### TASK TO CARRY OUT:
Please produce an exact transcription of the lines from the one containing "Instruction: Open the" through the last line of the entries, leaving out every picture.

### DATA:
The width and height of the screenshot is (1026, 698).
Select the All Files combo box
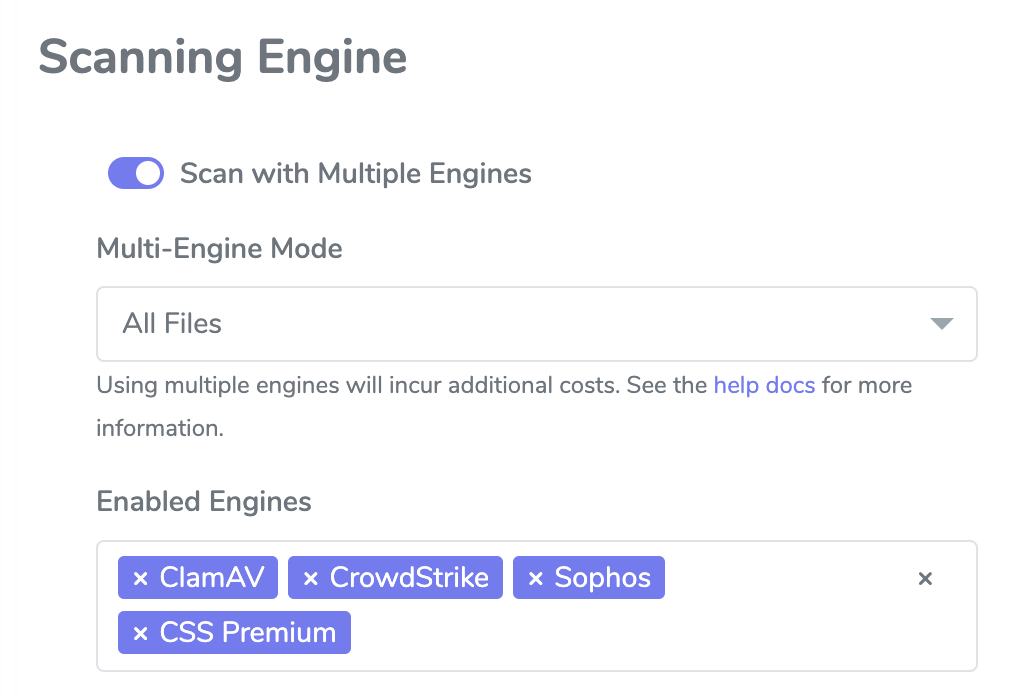click(x=537, y=324)
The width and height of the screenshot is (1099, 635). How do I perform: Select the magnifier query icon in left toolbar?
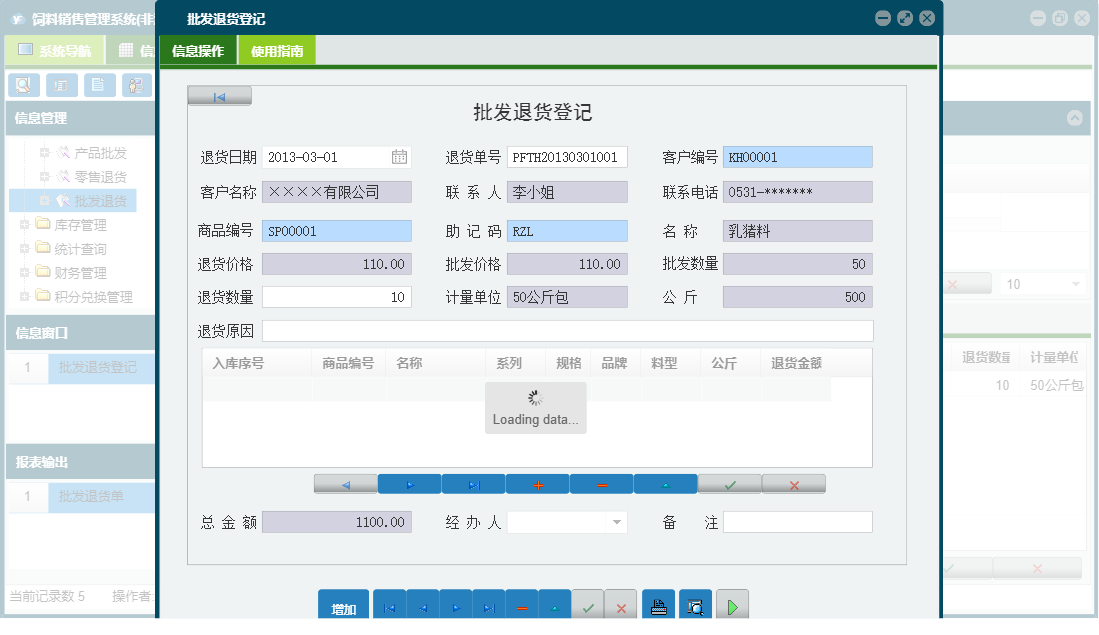22,85
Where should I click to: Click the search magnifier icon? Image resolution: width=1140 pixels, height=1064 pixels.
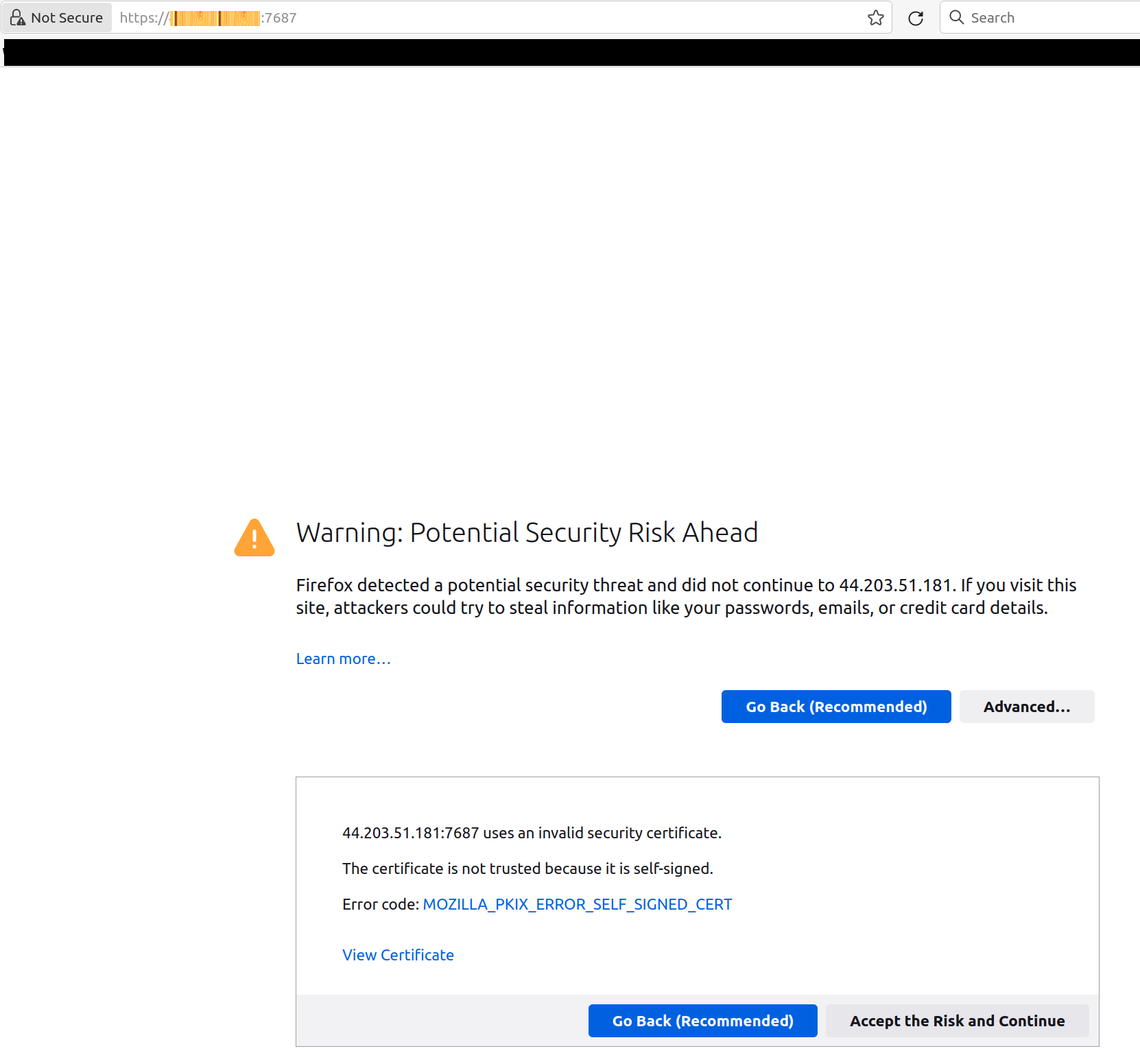tap(956, 17)

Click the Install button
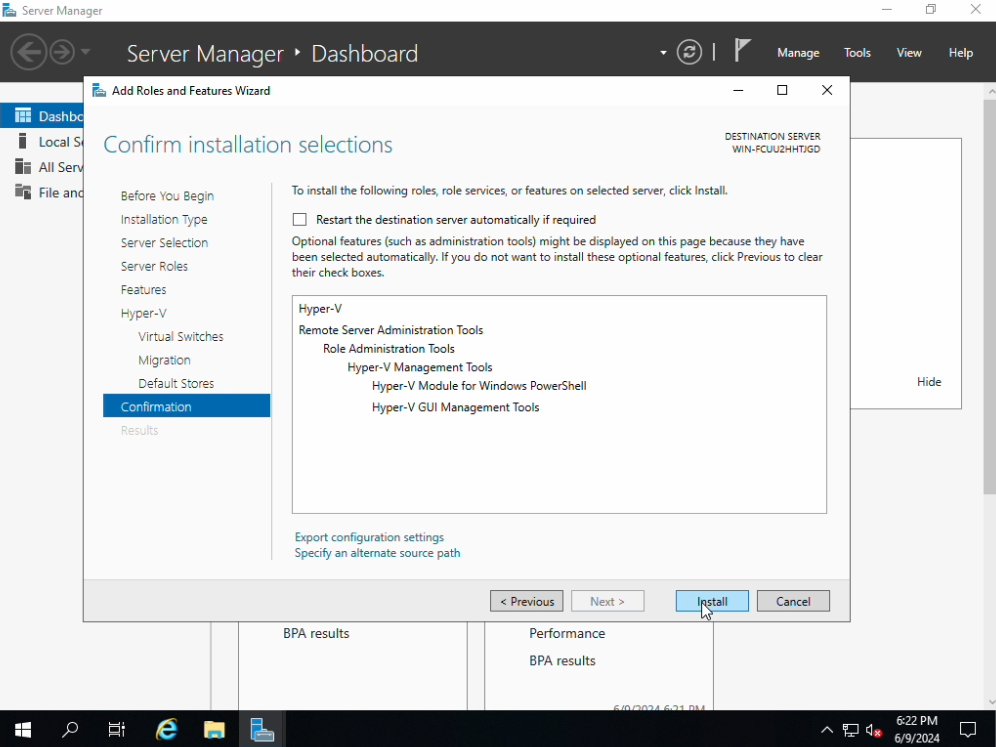[711, 601]
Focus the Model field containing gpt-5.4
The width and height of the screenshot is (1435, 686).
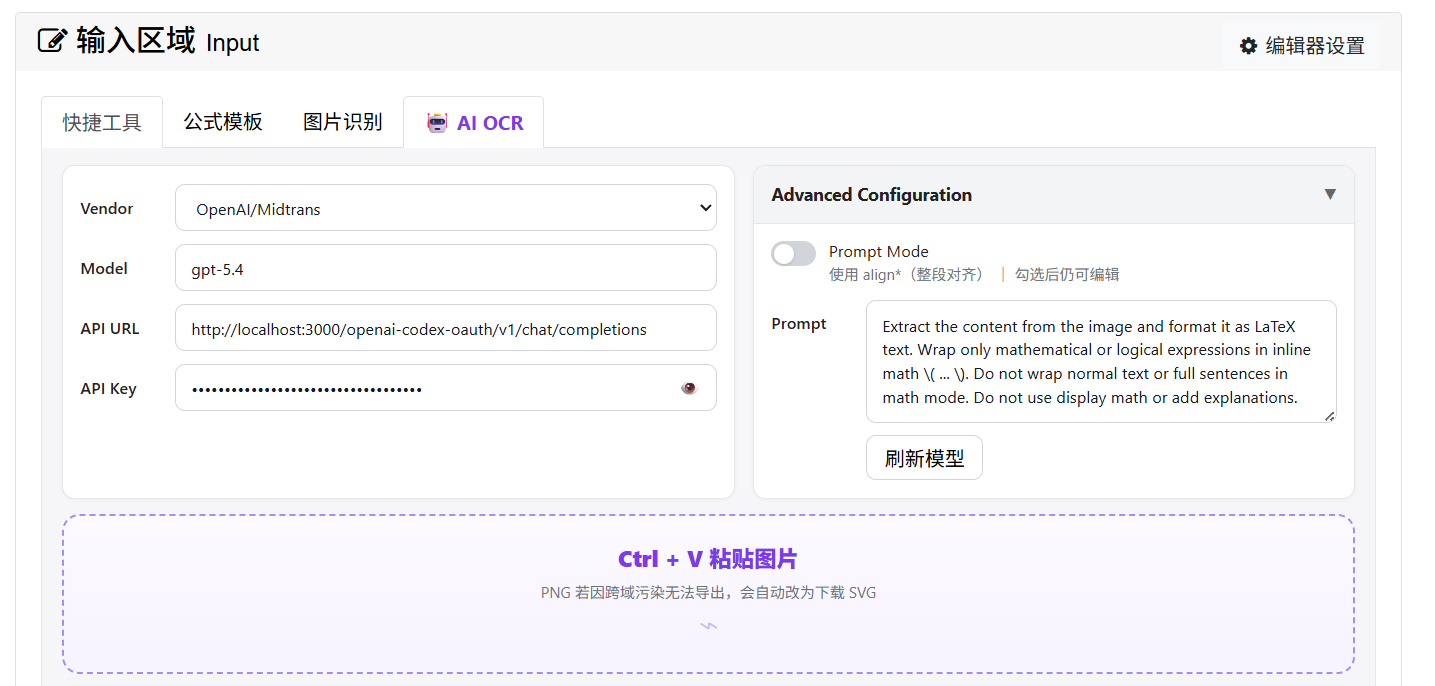445,268
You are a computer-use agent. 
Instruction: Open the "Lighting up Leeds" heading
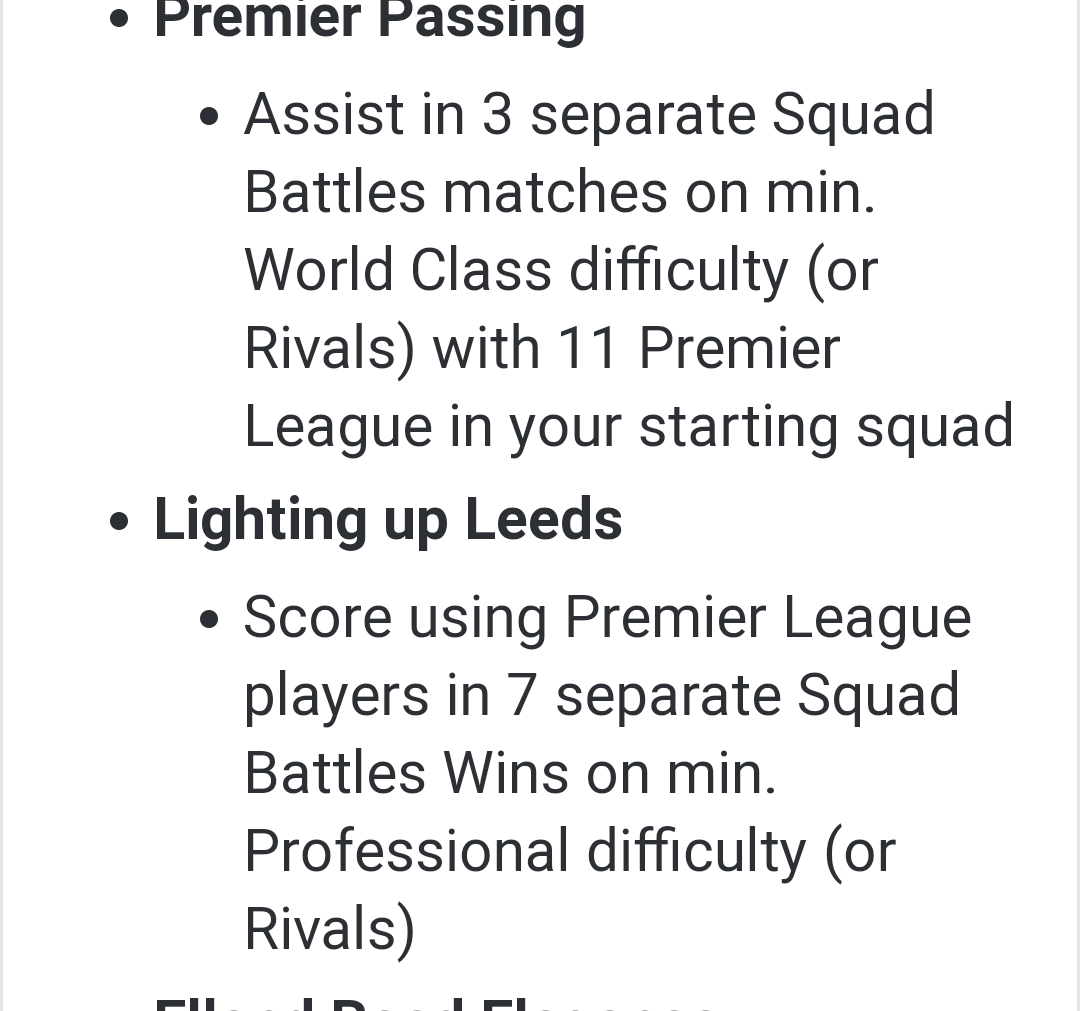pos(388,520)
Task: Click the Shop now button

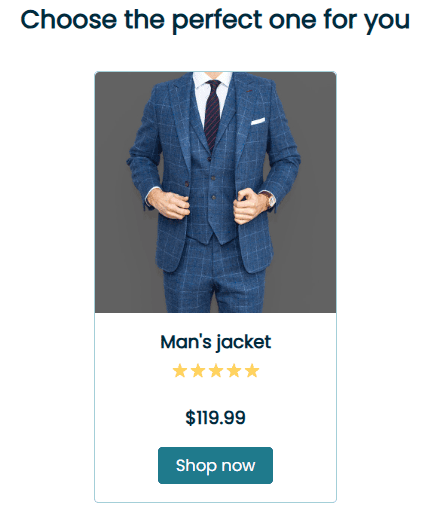Action: point(215,465)
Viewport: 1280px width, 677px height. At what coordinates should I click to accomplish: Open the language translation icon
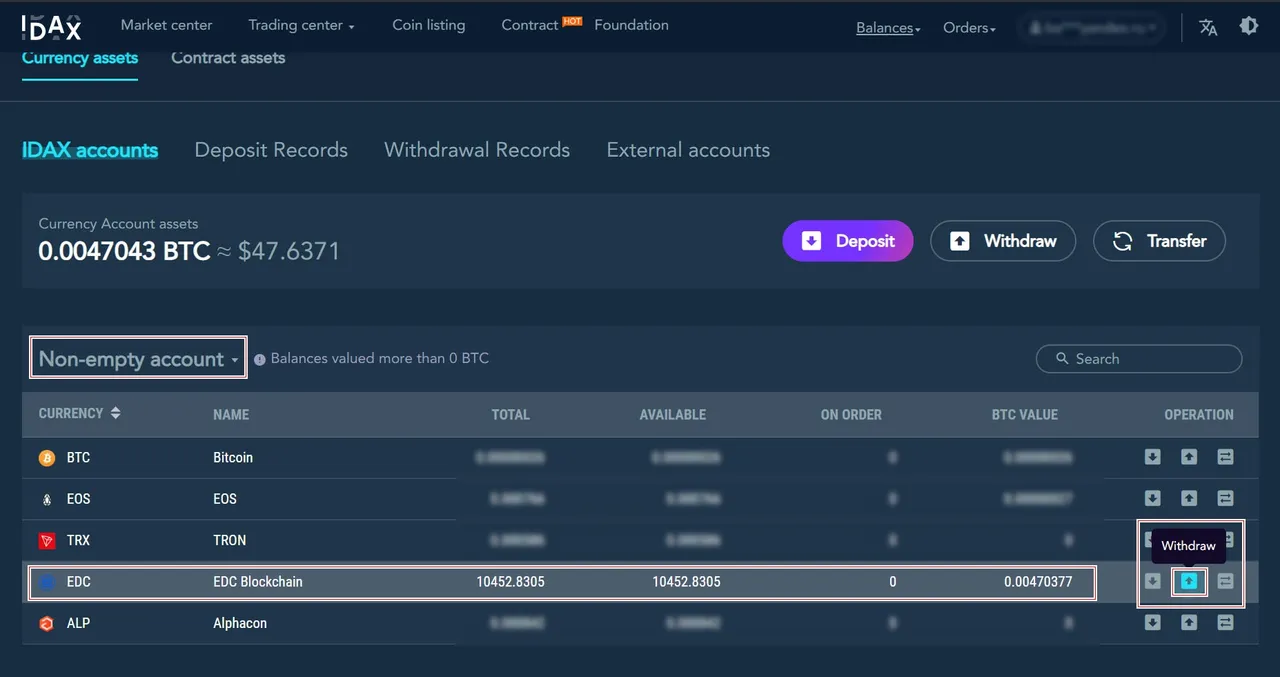tap(1208, 27)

### TASK OUTPUT:
Instruction: Open the "Lighting up Leeds" heading
pos(388,520)
Task: Click the Shop now button

Action: point(215,465)
Viewport: 1280px width, 677px height. At what coordinates should I click to accomplish: Open the language translation icon
tap(1208, 27)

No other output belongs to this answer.